# 2010 Allez Headset



## jst1960 (Jul 25, 2010)

Just curious to see if anyone has successfully replaced the factory headset on a 2010 Allez Elite. I store my bike in the garage hanging upside down on bike hooks and recently noticed some oil coming out around the headset. I assume that the grease has broken down, it’s the only thing I can think of. I live in Texas and it was really hot this summer. After research, it looks as though the headset is a Cane Creek integrated with cage bearings. Other than the oil leakage, the headset has not given me any problems after 1500 miles. Would it even be worth looking at replacing the current headset with a cartridge bearing headset and if so, what would I need? My plan is to clean and repack with fresh grease to see if this takes care of the problem.


----------



## PJ352 (Dec 5, 2007)

According to the attached, you have a Mindset headset. AFAIK, they're proprietary and have to be purchased through a Spec dealer.

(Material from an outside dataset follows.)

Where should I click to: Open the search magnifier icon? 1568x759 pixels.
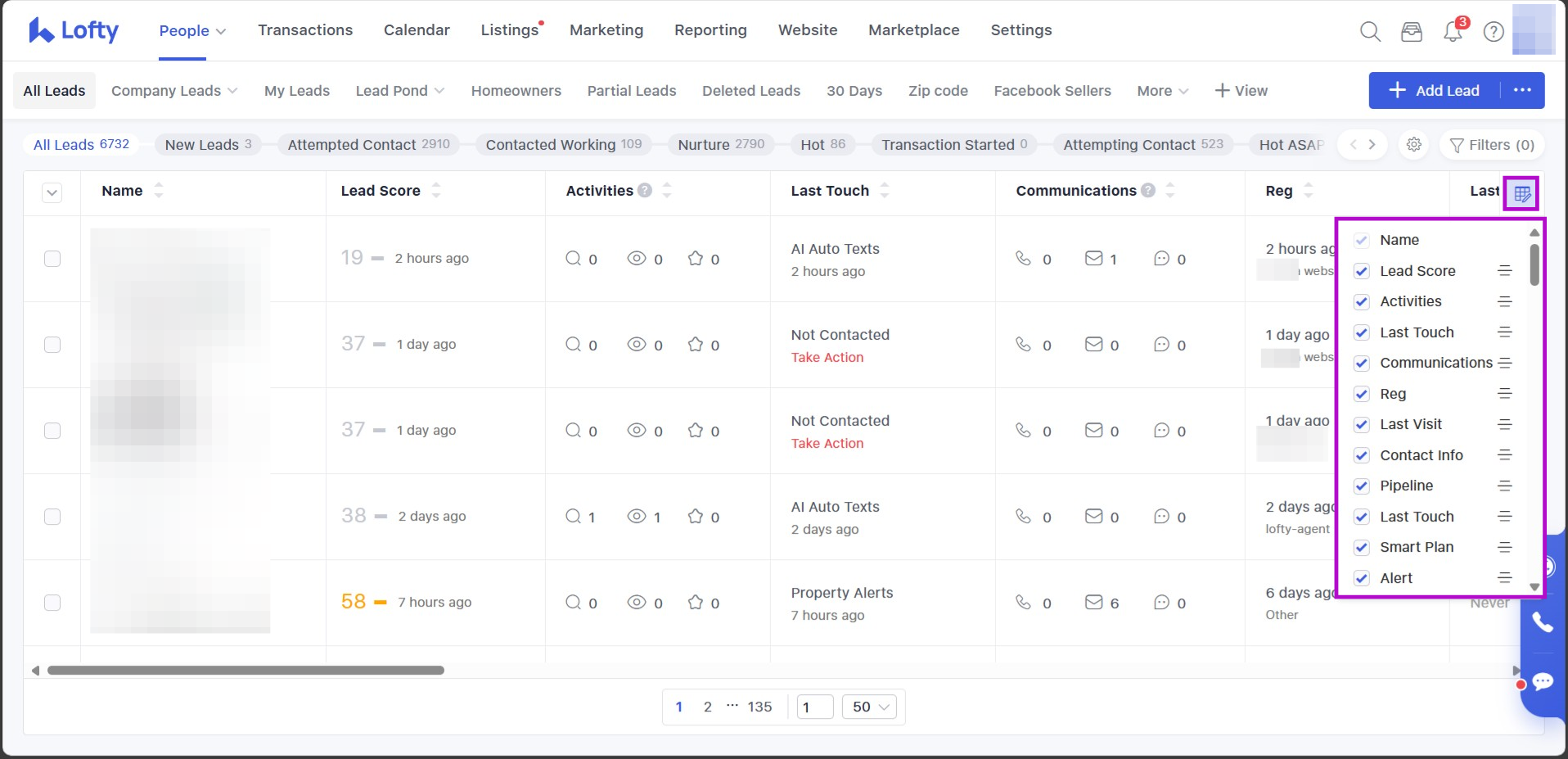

If I'm mistaken, by referencing the pdf file, at least you'll have the specs you need in the event you decide to replace your headset.

That said, if (except for the 'oil' drip) your headset is functioning normally, IMO it's worth the time and effort to disassemble, clean, re-lube and reassemble it. 

http://service.specialized.com/coll...-and-older-Road-Frame-Compatibility-Guide.pdf


----------



## jst1960 (Jul 25, 2010)

Thanks for the information PJ! After viewing some You-Tube clips, I think I will try to tackle servicing the headset myself.


----------